**Stated problem**
From the material below, copy out each line that contains the string "source". Treat uppercase and lowercase letters as different.

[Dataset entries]
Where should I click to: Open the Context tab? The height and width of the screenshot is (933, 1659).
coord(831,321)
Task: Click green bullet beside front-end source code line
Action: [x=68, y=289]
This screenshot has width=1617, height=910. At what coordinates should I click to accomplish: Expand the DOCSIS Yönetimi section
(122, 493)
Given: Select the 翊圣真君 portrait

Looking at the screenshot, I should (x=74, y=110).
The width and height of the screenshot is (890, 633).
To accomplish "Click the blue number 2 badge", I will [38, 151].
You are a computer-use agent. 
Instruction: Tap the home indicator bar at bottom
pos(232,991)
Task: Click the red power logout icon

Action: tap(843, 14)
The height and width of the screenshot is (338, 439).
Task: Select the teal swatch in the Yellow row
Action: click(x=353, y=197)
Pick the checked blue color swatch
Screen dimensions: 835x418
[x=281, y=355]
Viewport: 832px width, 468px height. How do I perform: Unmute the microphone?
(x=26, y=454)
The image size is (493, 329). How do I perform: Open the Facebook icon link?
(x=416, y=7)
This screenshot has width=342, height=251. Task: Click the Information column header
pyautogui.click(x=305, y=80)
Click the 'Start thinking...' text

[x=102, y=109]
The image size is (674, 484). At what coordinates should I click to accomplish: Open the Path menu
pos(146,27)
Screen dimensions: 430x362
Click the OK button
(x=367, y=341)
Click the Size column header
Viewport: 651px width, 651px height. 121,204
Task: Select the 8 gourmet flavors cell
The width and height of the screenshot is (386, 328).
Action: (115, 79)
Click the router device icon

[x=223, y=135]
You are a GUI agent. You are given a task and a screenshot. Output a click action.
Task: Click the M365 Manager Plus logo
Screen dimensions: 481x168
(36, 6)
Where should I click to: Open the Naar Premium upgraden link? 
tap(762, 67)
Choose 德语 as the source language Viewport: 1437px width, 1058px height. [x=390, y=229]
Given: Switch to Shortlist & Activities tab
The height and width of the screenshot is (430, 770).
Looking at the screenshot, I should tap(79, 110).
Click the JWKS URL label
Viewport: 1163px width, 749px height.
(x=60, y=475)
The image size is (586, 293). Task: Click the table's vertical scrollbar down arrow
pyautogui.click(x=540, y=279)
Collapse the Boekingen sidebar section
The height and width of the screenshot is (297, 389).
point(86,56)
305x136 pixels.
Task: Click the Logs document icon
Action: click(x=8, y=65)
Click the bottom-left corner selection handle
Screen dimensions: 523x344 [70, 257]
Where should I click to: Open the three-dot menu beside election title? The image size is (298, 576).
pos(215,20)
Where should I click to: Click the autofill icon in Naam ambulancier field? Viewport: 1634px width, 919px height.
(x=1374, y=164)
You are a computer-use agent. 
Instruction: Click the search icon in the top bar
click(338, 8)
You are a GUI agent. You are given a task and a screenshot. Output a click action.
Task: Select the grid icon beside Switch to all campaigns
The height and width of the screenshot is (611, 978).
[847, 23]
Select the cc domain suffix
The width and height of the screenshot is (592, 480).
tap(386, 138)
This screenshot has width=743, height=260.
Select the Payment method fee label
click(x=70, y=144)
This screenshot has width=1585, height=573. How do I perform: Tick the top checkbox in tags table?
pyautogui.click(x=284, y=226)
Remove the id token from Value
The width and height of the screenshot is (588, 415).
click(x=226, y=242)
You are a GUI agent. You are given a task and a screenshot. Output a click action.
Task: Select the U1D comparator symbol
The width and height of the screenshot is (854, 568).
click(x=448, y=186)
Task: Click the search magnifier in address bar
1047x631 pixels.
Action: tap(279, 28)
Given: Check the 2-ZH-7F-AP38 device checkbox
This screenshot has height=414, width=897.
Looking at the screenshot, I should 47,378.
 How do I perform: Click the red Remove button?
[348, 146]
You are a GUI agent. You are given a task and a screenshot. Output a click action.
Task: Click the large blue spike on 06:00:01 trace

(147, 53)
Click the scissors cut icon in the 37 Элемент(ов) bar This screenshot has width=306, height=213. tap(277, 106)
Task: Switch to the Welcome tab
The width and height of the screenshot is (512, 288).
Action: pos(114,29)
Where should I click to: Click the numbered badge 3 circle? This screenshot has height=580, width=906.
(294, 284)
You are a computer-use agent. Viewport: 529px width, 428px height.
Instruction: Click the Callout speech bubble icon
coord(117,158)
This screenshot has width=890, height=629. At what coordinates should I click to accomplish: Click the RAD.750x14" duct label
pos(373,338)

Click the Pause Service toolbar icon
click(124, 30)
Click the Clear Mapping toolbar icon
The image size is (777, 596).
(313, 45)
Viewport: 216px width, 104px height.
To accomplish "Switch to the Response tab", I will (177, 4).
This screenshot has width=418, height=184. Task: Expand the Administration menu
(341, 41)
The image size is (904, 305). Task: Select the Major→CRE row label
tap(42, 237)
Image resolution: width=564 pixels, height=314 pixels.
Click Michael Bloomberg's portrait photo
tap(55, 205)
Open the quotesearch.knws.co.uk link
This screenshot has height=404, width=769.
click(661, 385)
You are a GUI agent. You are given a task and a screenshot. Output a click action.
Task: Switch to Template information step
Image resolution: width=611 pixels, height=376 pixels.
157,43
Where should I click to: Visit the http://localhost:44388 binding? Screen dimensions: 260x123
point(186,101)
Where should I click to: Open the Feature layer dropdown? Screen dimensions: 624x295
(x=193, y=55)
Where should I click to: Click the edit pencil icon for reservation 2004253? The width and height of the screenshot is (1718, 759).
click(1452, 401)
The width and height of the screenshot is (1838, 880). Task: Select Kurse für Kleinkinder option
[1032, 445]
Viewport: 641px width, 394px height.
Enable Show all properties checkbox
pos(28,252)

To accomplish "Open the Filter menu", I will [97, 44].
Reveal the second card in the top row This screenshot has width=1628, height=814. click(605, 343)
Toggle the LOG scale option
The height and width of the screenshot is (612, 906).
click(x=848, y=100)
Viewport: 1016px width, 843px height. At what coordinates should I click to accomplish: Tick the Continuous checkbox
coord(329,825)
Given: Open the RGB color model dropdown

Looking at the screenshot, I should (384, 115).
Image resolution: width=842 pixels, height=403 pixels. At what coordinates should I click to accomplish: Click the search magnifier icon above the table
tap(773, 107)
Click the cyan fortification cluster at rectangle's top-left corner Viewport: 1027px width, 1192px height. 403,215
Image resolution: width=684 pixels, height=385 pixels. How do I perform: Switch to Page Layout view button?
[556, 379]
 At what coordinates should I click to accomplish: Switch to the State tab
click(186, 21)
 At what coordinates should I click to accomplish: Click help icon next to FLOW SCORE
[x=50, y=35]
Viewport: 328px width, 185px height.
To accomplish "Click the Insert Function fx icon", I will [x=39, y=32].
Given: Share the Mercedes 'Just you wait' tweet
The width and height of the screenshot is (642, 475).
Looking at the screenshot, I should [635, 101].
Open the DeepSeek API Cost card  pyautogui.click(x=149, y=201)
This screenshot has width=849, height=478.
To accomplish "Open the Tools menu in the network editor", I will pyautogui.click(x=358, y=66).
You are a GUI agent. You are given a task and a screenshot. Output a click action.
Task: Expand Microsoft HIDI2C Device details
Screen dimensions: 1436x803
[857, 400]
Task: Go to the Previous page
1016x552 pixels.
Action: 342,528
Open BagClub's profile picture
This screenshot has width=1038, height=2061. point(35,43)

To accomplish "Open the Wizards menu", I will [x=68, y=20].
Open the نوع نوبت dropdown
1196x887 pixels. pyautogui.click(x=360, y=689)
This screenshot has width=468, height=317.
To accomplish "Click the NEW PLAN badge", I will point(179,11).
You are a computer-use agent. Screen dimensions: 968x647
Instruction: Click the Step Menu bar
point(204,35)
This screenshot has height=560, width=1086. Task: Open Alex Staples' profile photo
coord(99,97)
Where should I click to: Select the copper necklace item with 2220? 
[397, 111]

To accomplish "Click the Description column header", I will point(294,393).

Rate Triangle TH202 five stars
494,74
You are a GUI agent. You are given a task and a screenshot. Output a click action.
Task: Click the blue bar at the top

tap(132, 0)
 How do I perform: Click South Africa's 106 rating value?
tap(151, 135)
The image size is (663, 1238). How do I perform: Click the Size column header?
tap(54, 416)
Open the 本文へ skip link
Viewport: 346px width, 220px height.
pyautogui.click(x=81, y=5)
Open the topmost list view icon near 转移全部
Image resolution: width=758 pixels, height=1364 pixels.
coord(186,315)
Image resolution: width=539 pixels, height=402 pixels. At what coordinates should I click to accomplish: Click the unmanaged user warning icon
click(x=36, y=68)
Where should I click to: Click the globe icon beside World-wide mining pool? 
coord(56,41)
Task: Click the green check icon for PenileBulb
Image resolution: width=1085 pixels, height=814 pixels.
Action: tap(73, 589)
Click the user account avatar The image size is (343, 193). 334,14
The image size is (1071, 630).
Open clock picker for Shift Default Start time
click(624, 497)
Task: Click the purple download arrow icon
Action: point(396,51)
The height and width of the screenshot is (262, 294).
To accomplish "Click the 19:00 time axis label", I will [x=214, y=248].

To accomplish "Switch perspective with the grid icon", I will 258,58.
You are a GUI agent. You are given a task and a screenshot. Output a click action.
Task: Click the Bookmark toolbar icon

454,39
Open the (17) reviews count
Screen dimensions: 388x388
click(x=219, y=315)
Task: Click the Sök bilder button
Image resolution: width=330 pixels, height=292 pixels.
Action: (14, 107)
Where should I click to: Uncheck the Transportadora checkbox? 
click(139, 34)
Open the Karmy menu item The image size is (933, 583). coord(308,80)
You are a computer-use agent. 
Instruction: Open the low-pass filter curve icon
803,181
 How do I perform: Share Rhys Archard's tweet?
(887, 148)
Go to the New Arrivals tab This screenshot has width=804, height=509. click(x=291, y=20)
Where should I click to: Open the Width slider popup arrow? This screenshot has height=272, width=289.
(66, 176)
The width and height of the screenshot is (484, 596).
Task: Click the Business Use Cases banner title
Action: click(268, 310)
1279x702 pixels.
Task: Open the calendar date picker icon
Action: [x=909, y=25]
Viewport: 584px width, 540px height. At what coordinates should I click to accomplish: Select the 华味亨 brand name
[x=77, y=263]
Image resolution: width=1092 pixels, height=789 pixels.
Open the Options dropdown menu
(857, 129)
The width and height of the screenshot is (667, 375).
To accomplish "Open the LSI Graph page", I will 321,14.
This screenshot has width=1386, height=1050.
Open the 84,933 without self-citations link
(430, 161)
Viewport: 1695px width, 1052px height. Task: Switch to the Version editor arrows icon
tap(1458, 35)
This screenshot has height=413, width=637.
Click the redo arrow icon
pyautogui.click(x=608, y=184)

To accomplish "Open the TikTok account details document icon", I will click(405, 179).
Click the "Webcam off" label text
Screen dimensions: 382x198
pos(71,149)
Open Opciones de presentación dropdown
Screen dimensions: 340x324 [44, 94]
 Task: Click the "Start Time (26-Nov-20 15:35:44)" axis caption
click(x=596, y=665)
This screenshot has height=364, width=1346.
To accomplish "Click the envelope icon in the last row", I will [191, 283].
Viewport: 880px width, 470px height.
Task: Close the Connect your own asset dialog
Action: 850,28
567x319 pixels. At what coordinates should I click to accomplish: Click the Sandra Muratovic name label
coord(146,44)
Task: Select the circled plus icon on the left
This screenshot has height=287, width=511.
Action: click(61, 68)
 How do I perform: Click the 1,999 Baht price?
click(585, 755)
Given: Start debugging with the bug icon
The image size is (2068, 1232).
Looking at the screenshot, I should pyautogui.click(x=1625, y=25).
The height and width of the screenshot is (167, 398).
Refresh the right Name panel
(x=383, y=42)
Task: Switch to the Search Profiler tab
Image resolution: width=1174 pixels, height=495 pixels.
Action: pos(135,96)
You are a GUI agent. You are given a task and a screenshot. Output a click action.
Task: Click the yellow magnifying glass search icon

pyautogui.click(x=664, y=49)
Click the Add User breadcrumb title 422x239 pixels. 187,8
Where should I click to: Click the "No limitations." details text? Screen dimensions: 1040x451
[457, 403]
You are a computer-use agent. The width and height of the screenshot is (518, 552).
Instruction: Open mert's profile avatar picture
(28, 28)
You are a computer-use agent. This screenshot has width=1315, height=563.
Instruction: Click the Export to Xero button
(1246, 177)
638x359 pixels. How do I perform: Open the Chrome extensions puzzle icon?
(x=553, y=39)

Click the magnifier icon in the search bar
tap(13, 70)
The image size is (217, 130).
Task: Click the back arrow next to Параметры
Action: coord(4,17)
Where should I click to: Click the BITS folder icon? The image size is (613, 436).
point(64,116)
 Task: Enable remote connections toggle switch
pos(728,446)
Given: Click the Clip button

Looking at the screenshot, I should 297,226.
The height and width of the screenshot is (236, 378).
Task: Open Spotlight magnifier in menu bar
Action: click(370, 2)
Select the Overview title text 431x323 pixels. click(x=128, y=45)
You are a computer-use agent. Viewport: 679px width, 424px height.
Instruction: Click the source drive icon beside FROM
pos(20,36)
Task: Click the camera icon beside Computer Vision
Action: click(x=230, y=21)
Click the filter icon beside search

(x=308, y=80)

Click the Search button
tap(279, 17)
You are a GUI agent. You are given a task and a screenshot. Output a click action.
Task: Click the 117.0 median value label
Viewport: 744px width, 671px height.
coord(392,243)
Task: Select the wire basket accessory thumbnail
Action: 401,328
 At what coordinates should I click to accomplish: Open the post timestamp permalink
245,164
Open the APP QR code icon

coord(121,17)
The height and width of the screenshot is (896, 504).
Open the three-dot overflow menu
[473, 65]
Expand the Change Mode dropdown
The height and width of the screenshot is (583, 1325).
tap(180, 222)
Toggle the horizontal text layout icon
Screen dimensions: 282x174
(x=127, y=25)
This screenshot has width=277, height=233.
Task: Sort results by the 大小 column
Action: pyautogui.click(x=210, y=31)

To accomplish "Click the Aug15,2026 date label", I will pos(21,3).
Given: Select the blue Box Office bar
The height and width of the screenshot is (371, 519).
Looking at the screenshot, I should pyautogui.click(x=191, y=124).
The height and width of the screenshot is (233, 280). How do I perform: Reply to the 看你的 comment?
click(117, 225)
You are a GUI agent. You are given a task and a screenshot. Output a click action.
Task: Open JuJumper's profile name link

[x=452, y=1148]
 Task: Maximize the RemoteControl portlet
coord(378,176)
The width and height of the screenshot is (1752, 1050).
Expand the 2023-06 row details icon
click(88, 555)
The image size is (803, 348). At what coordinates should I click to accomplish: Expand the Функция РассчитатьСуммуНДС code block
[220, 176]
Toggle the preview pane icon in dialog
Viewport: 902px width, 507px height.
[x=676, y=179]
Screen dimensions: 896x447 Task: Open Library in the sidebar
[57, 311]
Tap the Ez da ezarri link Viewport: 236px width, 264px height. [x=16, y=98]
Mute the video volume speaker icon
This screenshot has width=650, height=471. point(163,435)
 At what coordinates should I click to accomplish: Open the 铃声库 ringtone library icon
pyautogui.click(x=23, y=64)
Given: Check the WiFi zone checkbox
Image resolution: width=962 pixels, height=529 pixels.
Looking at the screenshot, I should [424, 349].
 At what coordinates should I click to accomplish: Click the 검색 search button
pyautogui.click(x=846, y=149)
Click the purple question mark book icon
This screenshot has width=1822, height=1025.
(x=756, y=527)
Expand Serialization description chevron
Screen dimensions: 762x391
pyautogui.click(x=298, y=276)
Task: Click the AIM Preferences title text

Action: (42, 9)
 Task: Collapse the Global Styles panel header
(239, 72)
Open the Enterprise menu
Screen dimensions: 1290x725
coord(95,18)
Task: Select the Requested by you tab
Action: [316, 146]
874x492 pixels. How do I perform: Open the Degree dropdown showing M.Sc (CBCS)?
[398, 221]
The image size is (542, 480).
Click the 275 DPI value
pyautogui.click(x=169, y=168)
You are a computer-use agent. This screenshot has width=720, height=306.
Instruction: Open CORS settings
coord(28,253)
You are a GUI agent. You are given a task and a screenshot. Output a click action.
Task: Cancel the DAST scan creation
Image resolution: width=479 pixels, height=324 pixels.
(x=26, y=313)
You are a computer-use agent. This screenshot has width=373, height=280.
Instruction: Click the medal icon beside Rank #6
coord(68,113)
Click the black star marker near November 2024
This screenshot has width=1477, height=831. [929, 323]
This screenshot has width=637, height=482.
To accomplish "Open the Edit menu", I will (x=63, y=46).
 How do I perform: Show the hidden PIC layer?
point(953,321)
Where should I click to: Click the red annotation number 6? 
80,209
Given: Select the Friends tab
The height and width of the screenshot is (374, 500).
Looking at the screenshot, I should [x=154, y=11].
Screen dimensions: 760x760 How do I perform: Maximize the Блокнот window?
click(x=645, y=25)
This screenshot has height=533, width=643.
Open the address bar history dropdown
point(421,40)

**Correct output**
Task: Click green bullet beside front-end source code line
Choose 德语 as the source language Viewport: 1437px width, 1058px height. [x=390, y=229]
Instruction: Click the source drive icon beside FROM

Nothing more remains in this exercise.